Affiliates of the Bank include the Corporation and any company that is under
common control with the Bank. In addition, a savings institution may not lend to
any affiliate engaged in activities not permissible for a savings and loan
holding company or acquire


35


the securities of most affiliates. The OTS has the discretion to treat
subsidiaries of savings institutions as affiliates on a case-by-case basis.

On April 1, 2003, the Federal Reserve's Regulation W, which
comprehensively amends sections 23A and 23B of the Federal Reserve Act, became
effective. The Federal Reserve Act and Regulation W are applicable to savings
institutions such as the Bank. The Regulation unifies and updates staff
interpretations issued over the years, incorporates several new interpretative
proposals (such as to clarify when transactions with an unrelated third party
will be attributed to an affiliate) and addresses new issues arising as a result
of the expanded scope of nonbanking activities engaged in by banks and bank
holding companies in recent years and authorized for financial holding companies
under the Financial Services Modernization Act of 1999.

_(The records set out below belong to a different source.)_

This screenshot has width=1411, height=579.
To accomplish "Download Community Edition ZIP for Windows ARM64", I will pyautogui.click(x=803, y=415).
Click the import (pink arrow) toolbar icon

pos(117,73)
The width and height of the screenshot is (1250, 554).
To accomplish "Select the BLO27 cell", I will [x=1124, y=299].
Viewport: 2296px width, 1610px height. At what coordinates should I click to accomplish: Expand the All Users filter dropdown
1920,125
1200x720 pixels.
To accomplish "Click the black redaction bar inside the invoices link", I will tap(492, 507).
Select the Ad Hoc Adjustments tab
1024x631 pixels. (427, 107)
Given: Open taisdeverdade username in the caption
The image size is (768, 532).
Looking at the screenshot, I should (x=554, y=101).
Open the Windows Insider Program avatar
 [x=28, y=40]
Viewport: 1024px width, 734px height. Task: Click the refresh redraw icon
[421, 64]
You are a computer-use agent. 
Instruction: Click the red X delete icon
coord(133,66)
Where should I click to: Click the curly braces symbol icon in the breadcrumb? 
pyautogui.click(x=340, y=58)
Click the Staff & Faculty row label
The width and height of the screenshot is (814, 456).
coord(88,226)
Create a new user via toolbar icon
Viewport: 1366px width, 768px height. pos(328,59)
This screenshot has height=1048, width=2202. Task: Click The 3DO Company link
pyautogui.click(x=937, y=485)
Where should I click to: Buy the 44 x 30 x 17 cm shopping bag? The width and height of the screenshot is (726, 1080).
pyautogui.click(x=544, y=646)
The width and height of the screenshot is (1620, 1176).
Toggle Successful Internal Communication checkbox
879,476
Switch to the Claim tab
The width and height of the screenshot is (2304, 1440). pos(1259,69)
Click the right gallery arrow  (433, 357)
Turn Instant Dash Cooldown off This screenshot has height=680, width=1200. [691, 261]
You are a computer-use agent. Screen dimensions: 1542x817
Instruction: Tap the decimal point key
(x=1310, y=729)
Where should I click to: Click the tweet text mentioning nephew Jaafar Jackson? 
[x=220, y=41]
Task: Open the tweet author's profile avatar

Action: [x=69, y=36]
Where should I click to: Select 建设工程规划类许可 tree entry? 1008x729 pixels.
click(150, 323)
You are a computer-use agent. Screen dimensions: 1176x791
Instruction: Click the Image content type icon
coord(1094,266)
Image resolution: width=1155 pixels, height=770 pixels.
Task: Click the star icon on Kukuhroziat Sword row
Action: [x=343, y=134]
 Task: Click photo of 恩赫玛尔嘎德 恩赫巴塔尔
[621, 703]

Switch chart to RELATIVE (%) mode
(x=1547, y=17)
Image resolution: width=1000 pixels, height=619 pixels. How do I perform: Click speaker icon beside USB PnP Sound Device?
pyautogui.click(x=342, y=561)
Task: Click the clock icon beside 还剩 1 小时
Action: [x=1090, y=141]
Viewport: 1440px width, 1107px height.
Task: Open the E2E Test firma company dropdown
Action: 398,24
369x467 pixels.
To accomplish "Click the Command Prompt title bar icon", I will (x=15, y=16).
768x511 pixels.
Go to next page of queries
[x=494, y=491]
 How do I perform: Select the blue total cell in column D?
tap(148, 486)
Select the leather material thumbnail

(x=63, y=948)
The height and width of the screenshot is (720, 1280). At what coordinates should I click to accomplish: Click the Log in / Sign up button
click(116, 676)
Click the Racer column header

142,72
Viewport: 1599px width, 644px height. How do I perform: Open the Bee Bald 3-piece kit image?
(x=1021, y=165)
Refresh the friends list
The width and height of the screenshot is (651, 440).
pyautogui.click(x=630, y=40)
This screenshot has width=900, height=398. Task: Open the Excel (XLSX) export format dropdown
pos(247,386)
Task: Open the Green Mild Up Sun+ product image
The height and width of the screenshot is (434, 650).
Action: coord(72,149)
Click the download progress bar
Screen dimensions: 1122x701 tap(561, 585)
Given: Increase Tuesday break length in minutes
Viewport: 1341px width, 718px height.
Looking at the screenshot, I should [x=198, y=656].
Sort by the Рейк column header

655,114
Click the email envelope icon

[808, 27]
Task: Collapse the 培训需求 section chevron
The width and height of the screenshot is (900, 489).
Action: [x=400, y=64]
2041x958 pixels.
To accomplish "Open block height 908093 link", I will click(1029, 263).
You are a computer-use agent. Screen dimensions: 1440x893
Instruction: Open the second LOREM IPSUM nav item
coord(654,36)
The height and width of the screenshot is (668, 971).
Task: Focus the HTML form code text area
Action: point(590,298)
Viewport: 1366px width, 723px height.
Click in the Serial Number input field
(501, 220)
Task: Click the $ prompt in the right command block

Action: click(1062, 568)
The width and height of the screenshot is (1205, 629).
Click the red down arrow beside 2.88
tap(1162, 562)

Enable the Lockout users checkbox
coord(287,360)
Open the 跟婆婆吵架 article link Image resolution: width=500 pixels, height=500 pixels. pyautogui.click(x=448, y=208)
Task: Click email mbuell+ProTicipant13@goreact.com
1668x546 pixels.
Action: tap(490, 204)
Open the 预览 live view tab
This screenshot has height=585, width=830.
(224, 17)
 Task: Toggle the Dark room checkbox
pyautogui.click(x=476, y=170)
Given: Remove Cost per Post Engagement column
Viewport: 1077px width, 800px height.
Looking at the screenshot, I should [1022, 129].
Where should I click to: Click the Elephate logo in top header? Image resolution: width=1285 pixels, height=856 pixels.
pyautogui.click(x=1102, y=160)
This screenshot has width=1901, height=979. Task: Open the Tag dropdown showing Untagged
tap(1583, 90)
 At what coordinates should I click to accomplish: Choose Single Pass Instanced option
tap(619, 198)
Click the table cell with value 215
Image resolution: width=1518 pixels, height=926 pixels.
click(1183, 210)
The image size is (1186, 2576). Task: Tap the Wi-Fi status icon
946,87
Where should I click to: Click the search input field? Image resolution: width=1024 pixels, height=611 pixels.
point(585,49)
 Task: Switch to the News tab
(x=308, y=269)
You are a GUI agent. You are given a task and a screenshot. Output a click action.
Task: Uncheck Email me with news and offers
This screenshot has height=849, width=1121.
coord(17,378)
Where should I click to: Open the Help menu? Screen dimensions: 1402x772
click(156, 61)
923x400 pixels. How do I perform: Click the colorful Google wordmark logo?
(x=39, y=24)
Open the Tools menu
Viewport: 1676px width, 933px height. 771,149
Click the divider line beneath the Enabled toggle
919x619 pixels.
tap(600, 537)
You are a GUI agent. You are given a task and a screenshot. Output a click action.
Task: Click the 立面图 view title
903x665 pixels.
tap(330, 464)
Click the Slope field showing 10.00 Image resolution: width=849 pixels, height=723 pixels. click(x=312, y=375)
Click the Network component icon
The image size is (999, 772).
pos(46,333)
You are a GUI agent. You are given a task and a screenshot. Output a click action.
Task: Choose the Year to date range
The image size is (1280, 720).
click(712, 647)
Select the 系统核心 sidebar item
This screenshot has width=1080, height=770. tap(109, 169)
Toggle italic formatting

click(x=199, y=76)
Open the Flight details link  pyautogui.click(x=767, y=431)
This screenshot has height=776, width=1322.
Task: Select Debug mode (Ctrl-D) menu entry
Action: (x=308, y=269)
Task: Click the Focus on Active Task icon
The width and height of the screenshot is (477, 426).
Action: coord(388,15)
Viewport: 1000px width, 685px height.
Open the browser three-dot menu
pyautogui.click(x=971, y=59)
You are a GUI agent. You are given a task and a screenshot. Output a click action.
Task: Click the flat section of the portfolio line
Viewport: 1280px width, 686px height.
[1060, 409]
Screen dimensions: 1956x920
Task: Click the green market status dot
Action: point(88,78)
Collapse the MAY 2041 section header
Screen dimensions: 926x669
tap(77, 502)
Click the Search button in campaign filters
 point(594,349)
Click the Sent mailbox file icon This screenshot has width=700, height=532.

Certain transactions with directors, officers or controlling persons are
also subject to conflict of interest regulations enforced by the OTS. These
conflict of interest regulations and other statutes also impose restrictions on
loans to such persons and their related interests. Among other things, such
loans must be made on terms substantially the same as for loans to unaffiliated
individuals.

Regulatory and Criminal Enforcement Provisions. The OTS has primary
enforcement responsibility over savings institutions and has the authority to
bring action against all "institution-affiliated parties," including
stockholders, and any attorneys, appraisers and accountants who knowingly or
recklessly participate in wrongful action likely to have an adverse effect on an
insured institution. Formal enforcement action may range from the issuance of a
capital directive or cease and desist order to removal of officers or directors,
receivership, conservatorship or termination of deposit insurance. Civil
penalties cover a wide range of violations and can amount to $25,000 per day, or
$1.1 million per day in especially egregious cases. The FDIC has the authority
to recommend to the Director of the OTS that enforcement action be taken with
respect to a particular savings institution. If the Director does not take
action, the FDIC has authority to take such action under certain circumstances.
Federal law also establishes criminal penalties for certain violations.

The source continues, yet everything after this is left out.